The best way to get around KL is by public transportation which is excellent. Underground and monorail cost between 0.50-1,50 AUD and buses 0,50 AUD. Prices are calculated according to the distance. However, if you are staying in the city center or located in Chinatown and Little India, try to explore the city by foot. Most of the emblematic places are closed to each other.

Try to find accommodation in Chinatown, it is one of the cheaper neighborhoods and close to many attractions.

By: Pedro

 
 
Country/Town Visited: Koh Samui, Thailand
Date of stay: January 2015
Tour or pre planned: Pre planned

Our first stop in Thailand was Koh Samui, where we arrived after long drive by bus. First, we arrived at the Surat Thani Airport and then we managed to hire a bus just outside of the airport and paid AUD 40 approximately.

MaeNam Beach
MaeNam Beach

At the north coast of Koh Samui, a beach called MaeNam Beach is located. This beach did not impress us. The water was cloudy and seemed dirty. Activities such as snorkeling seemed impossible. Stinging was kind of regular there, We thought that it could have been some jellyfish larvae or fish, but I did not see any. Maybe it was just salt water.

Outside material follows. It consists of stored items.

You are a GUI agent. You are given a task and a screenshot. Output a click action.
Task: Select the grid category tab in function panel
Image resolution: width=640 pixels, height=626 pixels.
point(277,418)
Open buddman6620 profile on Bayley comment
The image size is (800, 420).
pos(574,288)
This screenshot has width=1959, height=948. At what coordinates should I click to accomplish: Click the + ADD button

Anyway, back to the beach. It is long with yellow sand, not crowded, only few people there. That is something that I only liked about Koh Samui. There is a sharp descent into the sea, and it is not necessary to walk 100 meters off the shore to swim as it happens in some places.

Big Buddha Beach Thailand
Big Buddha Beach

This beach seemed to Bophut, they are next to each other. It is close to the airport, and obviously closed to the main attraction which is the Big Buddha monument (definitely worth a visit). It is also close to Chaweng Beach if you are looking for some partying. I reckon the Big Buddha Beach is fine, however I wouldn’t book a room in this are if I had the opportunity.






Chaweng Beach
Chaweng Beach

Chaweng Beach is a place for those lovers of the partying scene. In Chaweng, you will find heaps of shops, restaurants and night markets.

The sand is white and the sea water is clear; however, the beach is crowded and therefore you won’t be able to lie down in silence on the sand.

Chaweng is quite noisy at night given that there are lots of drunken tourists, cars and motorbikes. Heaps of ladyboys on the streets – In one word: “Chaos”. I recommend this place only for those party animals.


Useful information in Thailand:
Be aware of the drugs in your alcoholic drinks, some local bartenders might put methanol in your drinks. As there are heaps of beach parties, you might be able to get in with alcohol bought at 7 eleven.

Try to keep emotional intelligence when dealing with street vendors. In Thailand, they can be rude if they think that you are trying to cheat when bargaining.

If you arrived at the Surat Thani Airport, bring some Bahts (Thai Currency) with you. I couldn’t find an exchange office in the airport so I had to withdraw money and therefore some fees were applied.

You can usually find expats working there so they can give you useful information about where to buy stuff or hire tours.